Some of you complain that I recommend movies that are too old. I say nonsense: look at how many talkies I recommend! But if you're one of those philistines who only likes movies after 1980 or so, I've got one for you this week: Witness, airing at midnight Sunday (or 11:00 PM LFT Saturday) on Encore's east coast feed, with the west coast feed showing it at 3:00 AM Sunday. Kelly McGIllis plays an Amish woman traveling to Baltimore with her son (Lukas Haas) to see her sister. Unfortunately, at the train station in Philadelphia, the boy witnesses a murder as part of a drug deal gone bad in the train station restroom. Harrison Ford plays the detective assigned to the case, and is stunned when the boy identifies a fellow policeman, a narcotics officer played by Danny Glover, as the killer. (He shouldn't be surprised, given the corruptitude of the police.) The narc comes after Ford, and it's obvious he's going to come after the kid too, so Ford goes to he Amish community to try to keep the kid safe as well as go into hiding himself. The narc is on his trail though, and further complicating things is not only the culture clash between the police detective and the conservative Amish, but the fact that he and McGillis begin to develop feelings for each other.
Sunday is of course, Easter, and TCM will be spending the morning and afternoon with good old fashioned Easter stories.

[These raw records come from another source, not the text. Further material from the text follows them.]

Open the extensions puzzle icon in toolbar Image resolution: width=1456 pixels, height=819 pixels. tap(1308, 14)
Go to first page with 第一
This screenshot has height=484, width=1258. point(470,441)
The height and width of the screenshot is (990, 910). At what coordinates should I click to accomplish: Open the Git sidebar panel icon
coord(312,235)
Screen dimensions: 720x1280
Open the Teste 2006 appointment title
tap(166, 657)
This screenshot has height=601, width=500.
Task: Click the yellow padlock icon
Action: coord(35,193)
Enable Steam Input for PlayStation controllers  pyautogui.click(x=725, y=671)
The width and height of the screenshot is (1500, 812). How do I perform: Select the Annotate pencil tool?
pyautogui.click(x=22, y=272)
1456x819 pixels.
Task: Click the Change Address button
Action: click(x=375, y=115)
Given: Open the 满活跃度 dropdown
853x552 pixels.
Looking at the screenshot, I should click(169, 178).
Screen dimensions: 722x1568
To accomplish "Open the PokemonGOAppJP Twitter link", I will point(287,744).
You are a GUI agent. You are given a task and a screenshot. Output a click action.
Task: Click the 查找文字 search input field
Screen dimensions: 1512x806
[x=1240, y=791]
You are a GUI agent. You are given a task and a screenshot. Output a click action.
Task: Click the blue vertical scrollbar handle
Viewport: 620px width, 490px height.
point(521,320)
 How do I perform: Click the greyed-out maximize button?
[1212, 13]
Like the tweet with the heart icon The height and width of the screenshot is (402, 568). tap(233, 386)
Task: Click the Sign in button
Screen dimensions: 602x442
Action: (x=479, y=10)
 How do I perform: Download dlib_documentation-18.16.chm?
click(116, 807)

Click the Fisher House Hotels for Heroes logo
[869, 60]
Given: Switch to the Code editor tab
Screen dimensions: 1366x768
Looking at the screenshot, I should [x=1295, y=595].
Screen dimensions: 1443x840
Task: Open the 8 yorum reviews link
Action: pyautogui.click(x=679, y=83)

So if Ben-Hur wasn't enough for you as a Christian story, you could also watch something like Barabbas, at 8:00 AM Sunday. Those of you who remember your Bible stories from Sunday school or are still regular churchgoers will recognize the namr Barabbas as the criminal who was set to be crucified at the same time as Jesus, but whom Pontius Pilate (Arthur Kennedy) got the mob to set free to crucify Jesus in his place. Barabbas (played by Anthony Quinn) perhaps unsurprisingly wonders why his life was spared, and goes on a long sprawling journey that at first certainly doesn't involve hsi becoming Christian in any way. Ultimately, it leads to the gladiatorial arena, where he has to fight top gladiator Jack Palance to try to redeem himself. One other note: the solar eclipse in the movie is the real thing, not a Hollywood special effect.